Did we really need another riff on the Karate Kid theme? Probably not. But since we’ve got one anyway, the end result is enjoyable enough. Showdown looks fine most of the time, and the fights feel less choreographed than in many of their peers – every now and then the fighters will simply tackle each other.

For those who have been following along with my reviews of other MVD Rewind titles, Showdown will be full of familiar faces. The actor who plays the obligatory comic relief best friend character here also plays a gang member in Double Dragon, while abusive boyfriend Tom makes a brief appearance in that same film. Meanwhile, the school’s fast-talking vice principal is none other than Brion James, most famously from Blade Runner, but we recently saw him in Albert Pyun’s kickboxing cyborg movie Nemesis.

Our lead actor is most famous for playing Raphael in Teenage Mutant Ninja Turtles II: The Secret of the Ooze, though he also directed a 2007 film called Adventures of Johnny Tau: Rock Around the Dragon and was one of the two cops who get menaced by a T-Rex skeleton at the end of Doctor Mordrid.

“Enjoyable enough” is about all Showdown ever really aspires toward. Any time it dips its toe into heavier themes, it dips back out again just as quickly. There’s plenty of subtextual stuff going on about latchkey kids (no one seems to have any parents except Ken, whose single mom works nights), violence in schools, romantic partner abuse (see Julie’s genuine terror when she thinks Tom might catch Ken talking to her) and even an odd sort of human trafficking, as Lee and his manipulative right-hand woman lure kids into dangerous underground fights with promises of money and implications of sex.

None of it goes much deeper than knocking the bad guy out and now everything is okay, though. Tom even gets some mild redemption in the film’s final moments, his earlier abusiveness apparently forgiven and forgotten.
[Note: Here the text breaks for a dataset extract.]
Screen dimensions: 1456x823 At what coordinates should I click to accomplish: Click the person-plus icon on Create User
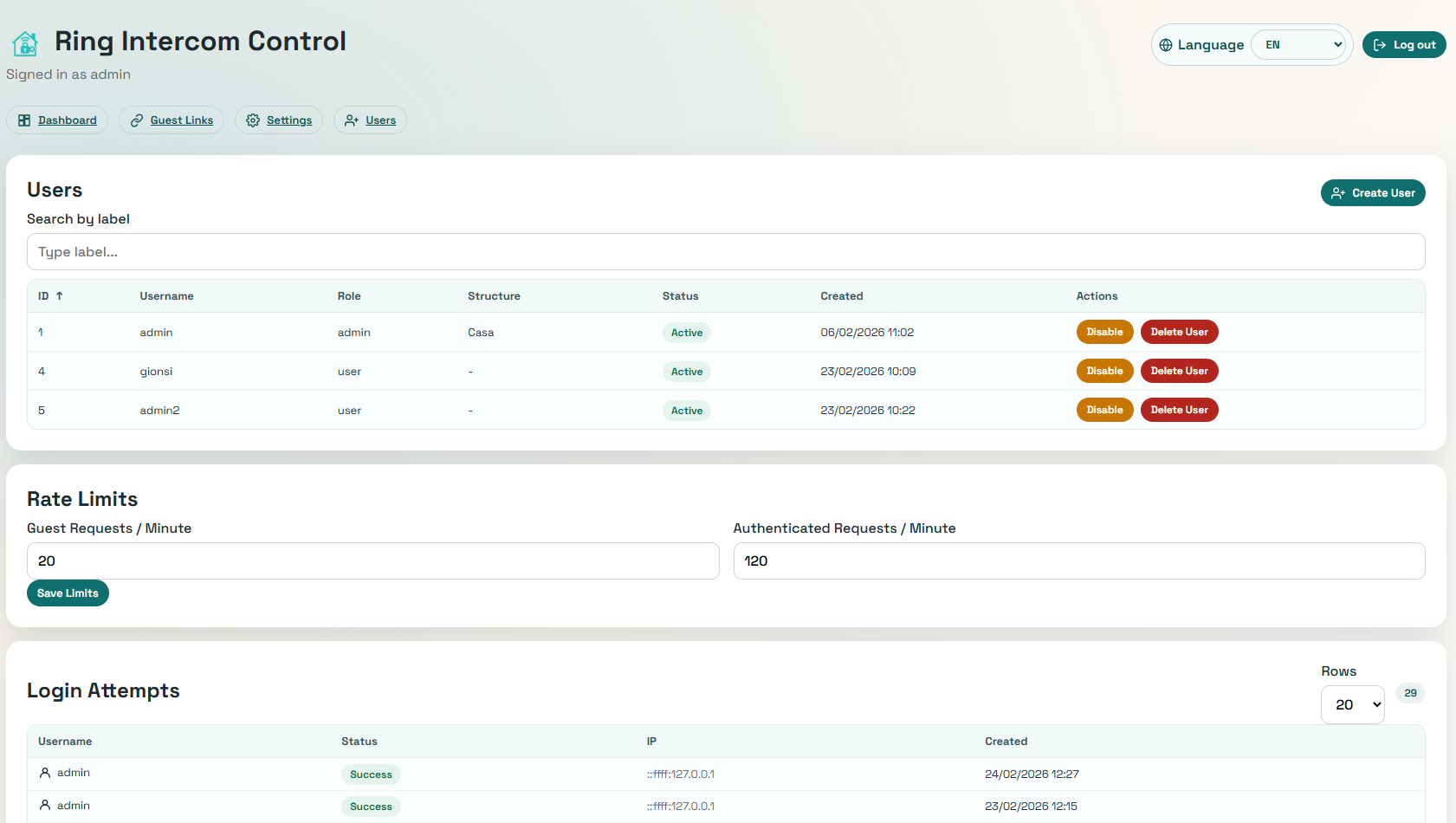(x=1338, y=192)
In spite of an opening text crawl which states that, “They are learning at an ever younger age that violence is not only tolerated, but often expected… and sometimes required,” when it comes to addressing any of its heavier themes, Showdown mostly pulls its punches, content to remain a(nother) ‘90s reimagining of Karate Kid and little else.

On Blu-ray for the first time, the MVD Rewind release of Showdown comes with a fold-out poster and lots of featurettes, including a feature-length “making of” documentary on the film, and a 47 minute featurette about the fights – which probably aren’t 47 minutes long themselves.